REQUIRED TASKS:
**A)** In the climate policy letter, what has happened to the coal industry despite politicians' efforts to prop it up?
**B)** Carry on the climate policy letter from its final sentence, keeping its argument and tone.

SUPPLIED TEXT:
U.S. senators from fossil-fuel states may be the impediments to going bold on climate policy. They do not want coal, natural gas and oil production reduced during their terms in office. However, the coal industry has been shrinking despite politicians’ efforts to prop it up.

Public opinion favors bold climate action. New, good-paying jobs will be created in expanding green industries. Other countries are sprinting ahead of the U.S. in green-energy production as the U.S. clings to 20th-century energy sources. Congress can pass policies to help communities hurt during the transition.

No policies will be bold enough unless there is a target year for stopping the use of fossil fuels. Globally, we don’t have a big enough supply of alternative energy to replace fossil fuels in the next decade or two, but fossil fuels do need to be phased out in order for us to stop global warming and avoid more disastrous climate events.

DATASET EXCERPT:
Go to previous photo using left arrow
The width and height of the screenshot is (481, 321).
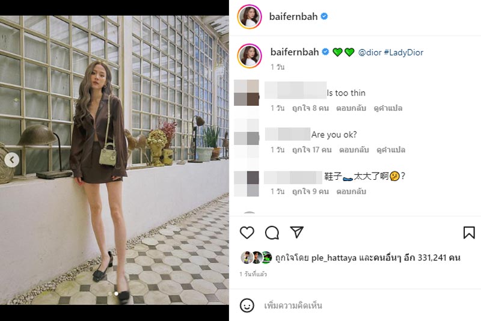coord(12,160)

EXPECTED OUTPUTS:
**A)** It has been shrinking.

**B)**
What can you do? Exercise your rights as a citizen of a democracy. Write or call your members of Congress and tell them that you want them to support a carbon pricing policy similar to the Energy Innovation and Carbon Dividend Act, which places a fee on fossil fuels and returns revenue to American households on an equal basis as a monthly dividend check. The Energy Innovation and Carbon Dividend Act will reduce carbon emissions by 40 percent in 10 years, according to a study by economists at Columbia University, while other researchers have found that it will protect low- and middle-income households from the price increases caused by the carbon fee. It will not grow the government, it is revenue neutral, it will reduce air pollution and improve health and it appeals to both sides of the aisle. It is the best, first step to bold.